[Saved entries]
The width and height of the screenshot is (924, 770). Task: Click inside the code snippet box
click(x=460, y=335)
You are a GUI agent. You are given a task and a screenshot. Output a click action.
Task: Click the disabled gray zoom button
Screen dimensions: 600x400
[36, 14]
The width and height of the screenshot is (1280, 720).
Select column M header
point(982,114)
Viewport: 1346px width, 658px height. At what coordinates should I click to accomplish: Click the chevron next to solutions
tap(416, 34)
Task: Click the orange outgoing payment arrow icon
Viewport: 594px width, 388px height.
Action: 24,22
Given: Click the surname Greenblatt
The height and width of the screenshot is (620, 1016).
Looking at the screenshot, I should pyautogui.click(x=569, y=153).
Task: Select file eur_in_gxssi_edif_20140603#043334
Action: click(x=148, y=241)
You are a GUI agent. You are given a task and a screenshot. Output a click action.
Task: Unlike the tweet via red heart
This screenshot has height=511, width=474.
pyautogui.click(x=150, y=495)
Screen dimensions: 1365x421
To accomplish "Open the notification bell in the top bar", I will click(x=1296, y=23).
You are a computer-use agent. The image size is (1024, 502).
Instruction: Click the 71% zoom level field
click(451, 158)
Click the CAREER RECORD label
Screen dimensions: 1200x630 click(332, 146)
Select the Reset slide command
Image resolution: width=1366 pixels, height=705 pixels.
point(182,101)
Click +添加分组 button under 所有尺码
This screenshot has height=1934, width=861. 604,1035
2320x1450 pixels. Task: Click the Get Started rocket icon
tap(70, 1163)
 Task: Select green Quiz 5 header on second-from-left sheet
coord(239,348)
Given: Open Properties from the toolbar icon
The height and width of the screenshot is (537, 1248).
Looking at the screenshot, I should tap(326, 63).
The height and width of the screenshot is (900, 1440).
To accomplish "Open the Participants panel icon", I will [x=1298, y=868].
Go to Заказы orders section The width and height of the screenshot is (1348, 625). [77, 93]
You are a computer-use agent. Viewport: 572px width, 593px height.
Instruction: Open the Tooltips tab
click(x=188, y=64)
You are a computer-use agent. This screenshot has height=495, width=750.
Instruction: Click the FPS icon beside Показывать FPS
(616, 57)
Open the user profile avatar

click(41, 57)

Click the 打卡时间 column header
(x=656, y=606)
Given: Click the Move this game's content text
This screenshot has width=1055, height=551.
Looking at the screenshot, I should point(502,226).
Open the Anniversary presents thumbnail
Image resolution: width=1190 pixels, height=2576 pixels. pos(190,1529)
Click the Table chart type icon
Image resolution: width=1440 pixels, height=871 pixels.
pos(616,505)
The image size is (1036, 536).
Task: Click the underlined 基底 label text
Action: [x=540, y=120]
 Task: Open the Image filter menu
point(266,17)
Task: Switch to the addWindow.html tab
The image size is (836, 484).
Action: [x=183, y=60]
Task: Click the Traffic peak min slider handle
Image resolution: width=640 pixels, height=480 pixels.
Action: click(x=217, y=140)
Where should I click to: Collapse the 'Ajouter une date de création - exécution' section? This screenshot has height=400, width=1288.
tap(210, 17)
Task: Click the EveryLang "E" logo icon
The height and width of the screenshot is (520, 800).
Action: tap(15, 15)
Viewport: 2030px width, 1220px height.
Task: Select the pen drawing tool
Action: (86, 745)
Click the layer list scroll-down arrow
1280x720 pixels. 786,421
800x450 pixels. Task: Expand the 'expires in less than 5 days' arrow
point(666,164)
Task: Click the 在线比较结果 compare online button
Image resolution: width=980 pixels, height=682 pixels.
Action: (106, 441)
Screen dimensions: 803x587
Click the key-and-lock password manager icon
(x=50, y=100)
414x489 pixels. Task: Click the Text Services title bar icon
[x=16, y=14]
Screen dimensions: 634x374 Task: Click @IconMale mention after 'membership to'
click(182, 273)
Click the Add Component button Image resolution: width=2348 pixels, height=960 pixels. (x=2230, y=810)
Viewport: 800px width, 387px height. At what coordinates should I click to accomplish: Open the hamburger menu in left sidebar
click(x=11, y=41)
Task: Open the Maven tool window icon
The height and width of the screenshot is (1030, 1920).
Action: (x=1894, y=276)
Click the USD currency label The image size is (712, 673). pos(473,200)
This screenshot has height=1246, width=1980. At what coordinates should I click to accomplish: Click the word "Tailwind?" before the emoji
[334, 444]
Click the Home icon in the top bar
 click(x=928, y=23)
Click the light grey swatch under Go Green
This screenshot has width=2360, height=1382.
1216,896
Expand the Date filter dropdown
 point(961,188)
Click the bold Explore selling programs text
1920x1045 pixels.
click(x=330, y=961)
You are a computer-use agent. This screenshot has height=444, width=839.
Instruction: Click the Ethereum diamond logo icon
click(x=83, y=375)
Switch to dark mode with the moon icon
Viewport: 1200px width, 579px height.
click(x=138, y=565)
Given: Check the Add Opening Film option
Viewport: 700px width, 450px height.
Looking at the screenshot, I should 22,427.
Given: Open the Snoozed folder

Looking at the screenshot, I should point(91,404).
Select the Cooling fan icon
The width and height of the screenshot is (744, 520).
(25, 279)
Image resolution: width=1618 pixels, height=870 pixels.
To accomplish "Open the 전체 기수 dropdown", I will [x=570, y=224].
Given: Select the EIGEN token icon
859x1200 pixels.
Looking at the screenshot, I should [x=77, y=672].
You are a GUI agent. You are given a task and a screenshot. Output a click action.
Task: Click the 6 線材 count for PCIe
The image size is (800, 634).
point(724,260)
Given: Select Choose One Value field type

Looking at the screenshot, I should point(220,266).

[What to produce] For each line above that includes "computer", copy the line.

[Exercise answer]
You are a computer-use agent. The image size is (1024, 502).
You are a computer-use agent. Viewport: 572px width, 593px height.
You are a computer-use agent. This screenshot has height=495, width=750.
You are a computer-use agent. This screenshot has height=444, width=839.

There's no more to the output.